Los judíos tuvieron prohibido en ocasiones llegar a ser funcionarios públicos, como fue el caso de una ley emitida en 1290 por los mamelucos en Egipto. Las sinagogas más grandes, como la de Alepo, fueron convertidas en mezquitas. Los judíos conversos al Islam, y parece que hubo muchos entre los siglos XIV al XVI, sufrieron de discriminaciones similares a las de sus hermanos marranos en España. El khan de Bujara instituyó un insulto añadido al impuesto fiscal, la jizya, y así cuando éste impuesto era abonado cada judío recibía adicionalmente una bofetada en la cara.
En Yemen se les prohibió la construcción de casas más altas que las de los musulmanes, además de ser obligados a vivir fuera de la ciudad. Los chiítas en Irán, después de 1502, consideraron que eran “impuros“, y los viajeros cristianos que sin duda estaban bastante acostumbrados al odio contra los judíos en sus propias naciones, se vieron sorprendidos por el “gran odio” de los persas hacia los judíos.
Los otomanos son vistos por muchos como una especie de salvadores de los judíos ante todas estas privaciones. Cuando reinaba el caos o estaban en el poder unos gobernantes musulmanes particularmente devotos en el norte de África, Yemen o Persia, los judíos pagaban las consecuencias. El Imperio Otomano, desde sus inicios en el siglo XIV hasta su final en el siglo XX, sí demostró ser especialmente tolerante. Los judíos desde Bagdad a Sanaa (Yemen) y Libia vitorearon la llegada de los otomanos y temieron su retirada, al igual que una vez aprobaron la llegada de los zoroastrianos y musulmanes persas a Jerusalén en el siglo VII. Pero incluso ese auge, que parece rivalizar con la “edad de oro” de la España del siglo XII, estuvo marcado por problemas. En Salónica, a la que otros autores han tratado de pintar como una ciudad modelo de convivencia, los judíos fueron sometidos a menudo a “falsas reclamaciones de supuestas deudas“.
Maimónides, el gran filósofo judío y una persona que siempre es seleccionada como “ejemplo de esa unión entre musulmanes y judíos” (llegó a ser el médico de Saladino), escribió de los musulmanes que “ninguna nación ha hecho más daño a Israel, ninguna la ha igualado a la hora de degradarnos y humillarnos”. El propio Maimónides fue expulsado (debió huir) de España por los musulmanes.
Más de la mitad de la crónica de Gilbert se concentra en el período posterior a 1900, e incluye un gran número de detalles relativos a cada comunidad y a su destino hasta el presente.
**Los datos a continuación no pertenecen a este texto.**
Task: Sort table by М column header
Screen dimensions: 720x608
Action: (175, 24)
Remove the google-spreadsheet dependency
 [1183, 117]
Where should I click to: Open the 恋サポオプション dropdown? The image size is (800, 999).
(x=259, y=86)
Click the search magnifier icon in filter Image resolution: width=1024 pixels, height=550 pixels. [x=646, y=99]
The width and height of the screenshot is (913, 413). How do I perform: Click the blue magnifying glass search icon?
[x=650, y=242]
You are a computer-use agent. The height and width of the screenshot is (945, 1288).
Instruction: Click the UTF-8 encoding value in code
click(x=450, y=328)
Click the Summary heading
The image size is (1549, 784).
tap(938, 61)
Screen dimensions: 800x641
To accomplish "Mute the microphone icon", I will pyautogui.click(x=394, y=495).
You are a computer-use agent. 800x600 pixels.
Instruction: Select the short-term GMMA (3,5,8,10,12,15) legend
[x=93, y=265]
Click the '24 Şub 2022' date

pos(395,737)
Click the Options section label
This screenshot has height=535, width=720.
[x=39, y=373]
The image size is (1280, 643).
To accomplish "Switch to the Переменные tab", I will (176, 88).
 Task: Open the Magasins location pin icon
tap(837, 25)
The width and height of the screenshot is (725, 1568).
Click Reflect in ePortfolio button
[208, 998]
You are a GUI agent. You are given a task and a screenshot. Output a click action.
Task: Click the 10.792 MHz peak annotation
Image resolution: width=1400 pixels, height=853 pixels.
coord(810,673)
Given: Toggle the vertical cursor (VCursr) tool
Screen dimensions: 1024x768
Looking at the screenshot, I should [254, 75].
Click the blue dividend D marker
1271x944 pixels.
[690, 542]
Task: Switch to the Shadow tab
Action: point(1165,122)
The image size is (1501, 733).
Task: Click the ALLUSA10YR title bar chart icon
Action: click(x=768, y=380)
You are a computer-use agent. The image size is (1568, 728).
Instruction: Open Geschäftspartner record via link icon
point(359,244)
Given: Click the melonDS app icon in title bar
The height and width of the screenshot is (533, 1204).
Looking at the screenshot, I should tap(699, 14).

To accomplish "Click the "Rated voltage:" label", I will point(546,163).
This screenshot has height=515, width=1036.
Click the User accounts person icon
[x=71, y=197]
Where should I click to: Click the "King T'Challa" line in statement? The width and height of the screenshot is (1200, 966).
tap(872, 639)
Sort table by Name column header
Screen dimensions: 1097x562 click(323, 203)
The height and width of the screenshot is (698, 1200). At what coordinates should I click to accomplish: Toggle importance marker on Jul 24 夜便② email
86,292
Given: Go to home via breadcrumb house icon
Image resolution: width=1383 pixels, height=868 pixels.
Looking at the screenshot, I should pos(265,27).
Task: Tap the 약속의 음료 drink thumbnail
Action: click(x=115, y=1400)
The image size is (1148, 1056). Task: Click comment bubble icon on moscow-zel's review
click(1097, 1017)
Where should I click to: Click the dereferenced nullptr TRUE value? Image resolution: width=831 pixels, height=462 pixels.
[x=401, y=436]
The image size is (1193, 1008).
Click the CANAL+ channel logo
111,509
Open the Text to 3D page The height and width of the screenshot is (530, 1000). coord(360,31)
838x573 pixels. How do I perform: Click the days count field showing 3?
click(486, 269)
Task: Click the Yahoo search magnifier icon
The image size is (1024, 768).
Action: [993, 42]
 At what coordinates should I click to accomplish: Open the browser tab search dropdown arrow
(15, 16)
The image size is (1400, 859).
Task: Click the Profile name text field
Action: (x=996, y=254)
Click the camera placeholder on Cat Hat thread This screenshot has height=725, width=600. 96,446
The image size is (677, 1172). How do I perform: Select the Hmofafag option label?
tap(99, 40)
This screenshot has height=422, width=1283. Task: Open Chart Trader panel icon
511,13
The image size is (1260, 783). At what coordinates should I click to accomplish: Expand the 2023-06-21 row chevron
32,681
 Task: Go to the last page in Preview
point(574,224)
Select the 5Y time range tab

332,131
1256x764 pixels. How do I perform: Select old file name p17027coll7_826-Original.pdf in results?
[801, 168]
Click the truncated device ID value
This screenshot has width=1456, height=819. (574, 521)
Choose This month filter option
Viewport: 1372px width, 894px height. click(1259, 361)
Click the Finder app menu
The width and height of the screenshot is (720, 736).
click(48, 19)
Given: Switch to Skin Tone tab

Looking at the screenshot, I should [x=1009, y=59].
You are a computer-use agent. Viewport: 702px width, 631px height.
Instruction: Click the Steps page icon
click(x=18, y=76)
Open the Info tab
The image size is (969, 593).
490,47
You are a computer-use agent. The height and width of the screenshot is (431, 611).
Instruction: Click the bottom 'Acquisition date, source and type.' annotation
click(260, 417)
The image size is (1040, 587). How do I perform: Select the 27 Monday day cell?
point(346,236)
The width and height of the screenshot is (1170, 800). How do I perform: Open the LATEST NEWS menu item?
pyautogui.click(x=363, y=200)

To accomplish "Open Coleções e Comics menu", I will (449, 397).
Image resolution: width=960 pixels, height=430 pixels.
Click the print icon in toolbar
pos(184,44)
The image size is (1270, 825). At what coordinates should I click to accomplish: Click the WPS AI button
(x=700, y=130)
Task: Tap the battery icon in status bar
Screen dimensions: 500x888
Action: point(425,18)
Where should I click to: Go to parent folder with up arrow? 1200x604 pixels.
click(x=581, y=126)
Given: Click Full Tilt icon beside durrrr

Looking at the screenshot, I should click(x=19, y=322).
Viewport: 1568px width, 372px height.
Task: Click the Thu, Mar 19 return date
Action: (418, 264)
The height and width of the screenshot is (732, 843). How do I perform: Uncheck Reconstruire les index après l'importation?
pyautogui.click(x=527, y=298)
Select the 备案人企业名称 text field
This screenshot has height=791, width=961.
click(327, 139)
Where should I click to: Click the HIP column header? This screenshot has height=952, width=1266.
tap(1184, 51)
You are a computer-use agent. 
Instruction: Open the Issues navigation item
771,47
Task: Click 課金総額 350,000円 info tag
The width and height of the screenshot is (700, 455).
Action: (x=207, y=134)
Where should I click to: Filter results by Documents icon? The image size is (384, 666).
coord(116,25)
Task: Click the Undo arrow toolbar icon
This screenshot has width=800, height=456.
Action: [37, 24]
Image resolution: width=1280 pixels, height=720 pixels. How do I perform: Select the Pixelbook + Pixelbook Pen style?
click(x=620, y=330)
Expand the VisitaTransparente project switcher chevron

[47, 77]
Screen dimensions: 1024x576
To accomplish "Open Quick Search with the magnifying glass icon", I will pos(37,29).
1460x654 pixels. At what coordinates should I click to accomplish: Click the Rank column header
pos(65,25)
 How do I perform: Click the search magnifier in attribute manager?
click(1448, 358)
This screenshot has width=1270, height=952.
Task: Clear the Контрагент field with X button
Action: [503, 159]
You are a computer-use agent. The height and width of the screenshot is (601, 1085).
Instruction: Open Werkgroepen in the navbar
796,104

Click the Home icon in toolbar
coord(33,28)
Un corto tramo al final examina las actuales comunidades judías en lugares como Yemen, Turquía, Túnez y Marruecos.
Gilbert no se ocupa de las cuestiones historiográficas, como las manipulaciones de esas tesis que elogian esa “coexistencia“, probablemente quizás para mejor, porque su libro muy posiblemente hubiera sido etiquetado como “parcial”. En su análisis final, Gilbert ha hecho lo que mejor sabe hacer, crear una obra de referencia que seguirá siendo un modelo en los próximos años.